On Thursday, the Metro board will tell us that the result of its nationwide search for a new transit authority leader has led right back to the old boss, Richard Sarles, the man the board picked last winter to serve as interim general manager following the resignation of John B. Catoe Jr. This is what Sarles said at the time in an interview with Post reporter Ann Scott Tyson:
"I have been asked why would I want this job, and if I want the permanent GM job," he said. "Let me be very clear, first, that I am not a candidate for the permanent GM job. I am taking this position as the interim GM because Metro is a vital public transportation system not only in this region but as a symbol for this entire country."
Metro still is a vital public transportation system, but something else must have changed. What could that have been?
Clearly, the board members are pleased with the job Sarles has done as interim chief. He took over in April with everyone believing he was the temporary boss of a troubled agency. Usually, that works about as well as a school day for a substitute teacher dealing with a rowdy class.
The board told Sarles not to manage like a caretaker, and he didn't. Sarles probably hasn't made all the moves he would have without "interim" at the start of his title, but neither did he sit tight and defer to the board on all decisions.
Several good moves: On his watch, Metro added the "vital signs report," a scorecard on some of the things riders care about, like on-time performance and the crime rate. He also focused the attention of his managers on improving the reliability of the elevators and escalators.
Bad move: Announcing in December that the transit police would immediately begin inspecting riders' bags at random. This fundamentally changed the relationship between the transit authority and its riders. From now on, they are to be treated as terror suspects. Some of them will be selected at random to prove their innocence before they are allowed to ride.
People have legitimate disagreements about whether this new policy has any effect on the security of riders. But I think this much was clear: Metro's leadership made no effort to reach out to riders, or the Riders' Advisory Council, to talk over its plan before imposing it. In doing show, the leadership displayed its tin ear for the opinions of riders.

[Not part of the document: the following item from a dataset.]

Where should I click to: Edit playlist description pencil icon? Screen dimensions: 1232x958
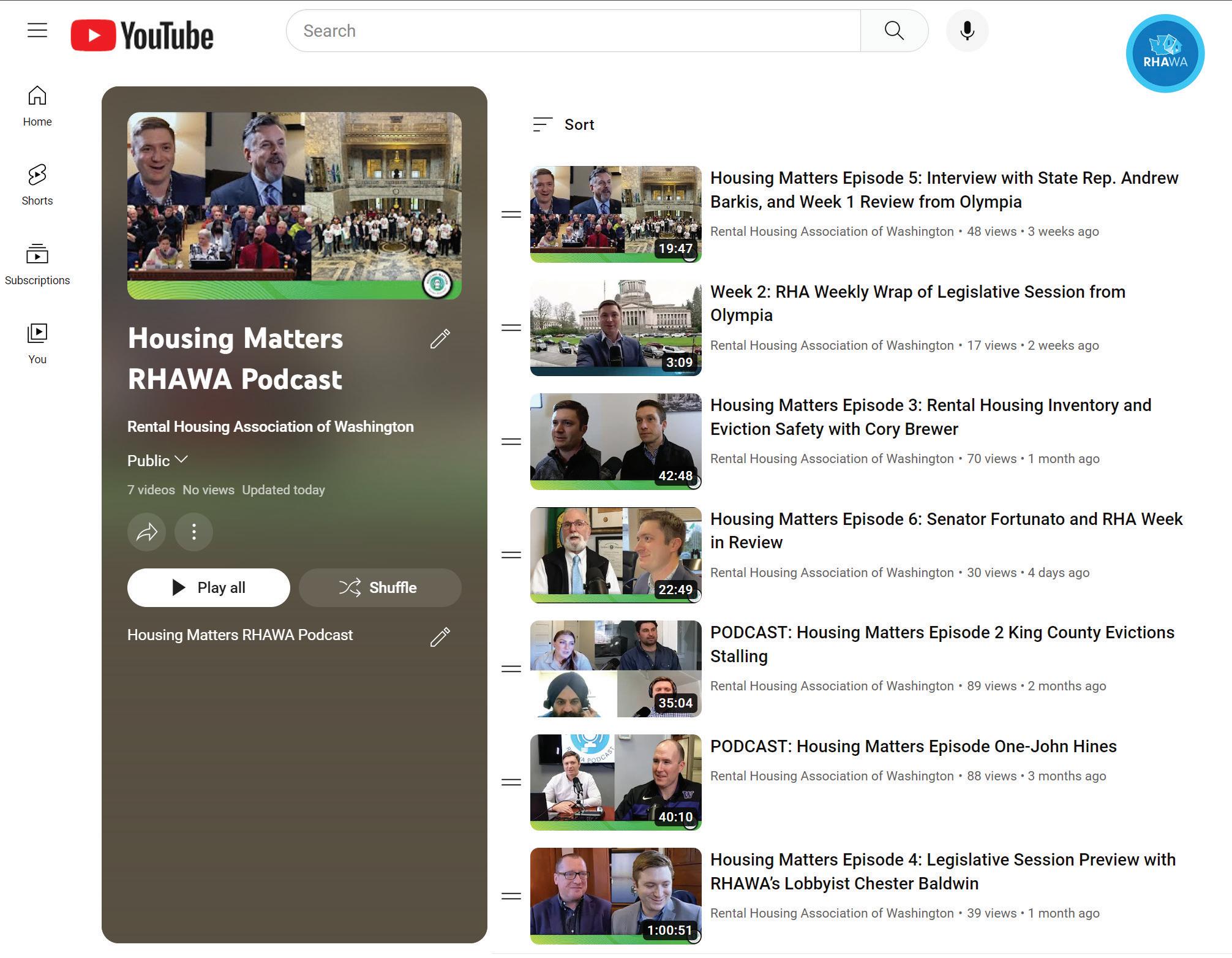point(440,637)
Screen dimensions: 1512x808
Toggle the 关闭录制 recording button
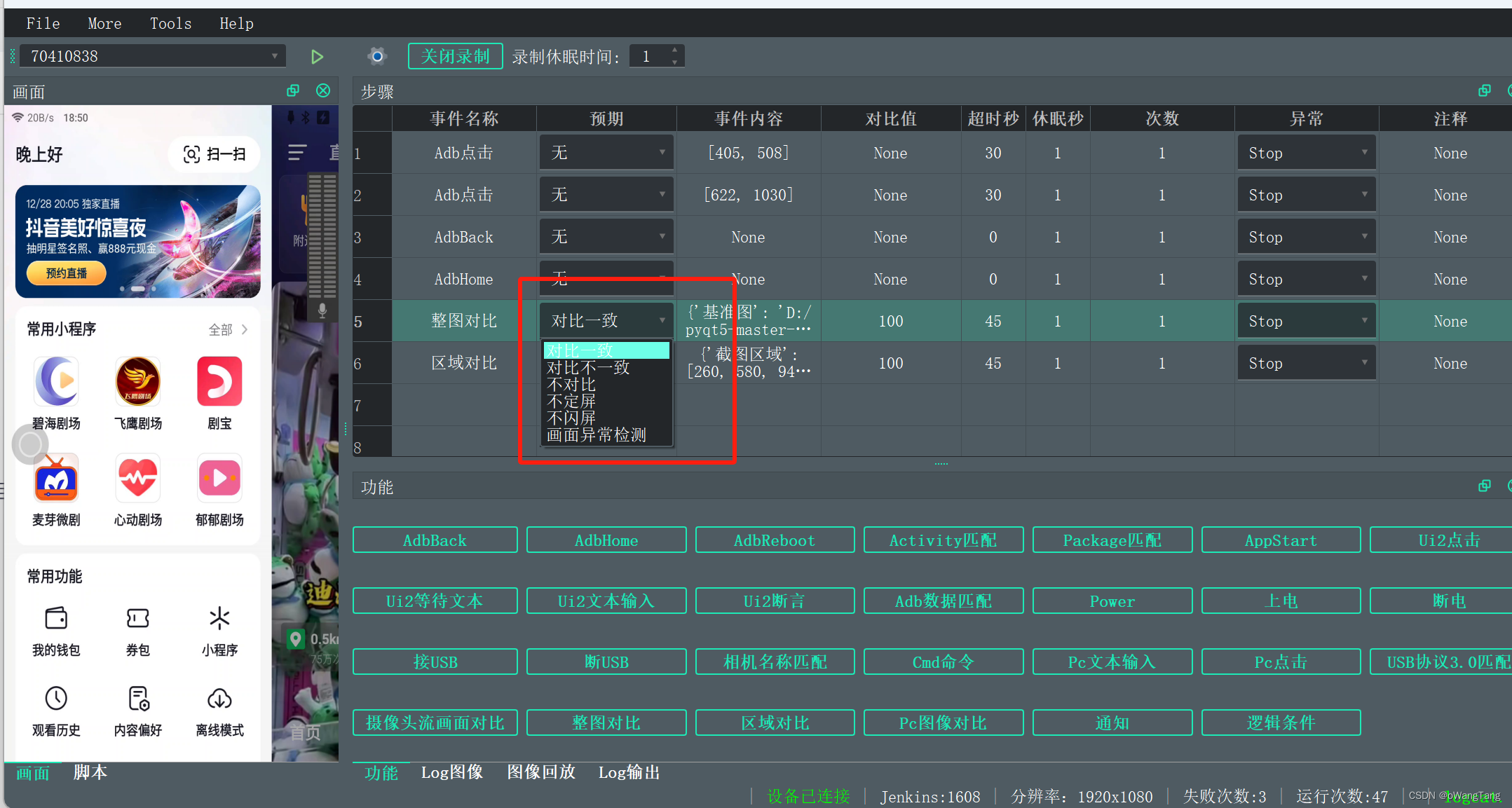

This inability to interact with riders is a particularly stable part of the Metro environment. The transit authority rarely conveys a sense of "we're all in this together." Rather, it often presents itself as a bureaucracy focused on preserving its revenue streams. Institutions such as Congress or the Greater Washington Board of Trade that have the potential to interfere with those revenue streams must be held at bay.
While he hasn't started the permanent phase of his employment with Metro, Sarles hasn't presented himself as the face of change in this important area of communications. A GM in charge of a 10,000-person work force isn't going to be a stellar performer in all areas. It's entirely possible we'll remember Richard Sarles as the leader who successfully pursued the unglamorous, but vital mission of repairing the busted parts of an aging transit system.
But someone needs to play the critical role of connecting with the riders during the difficult effort to modernize the transit system.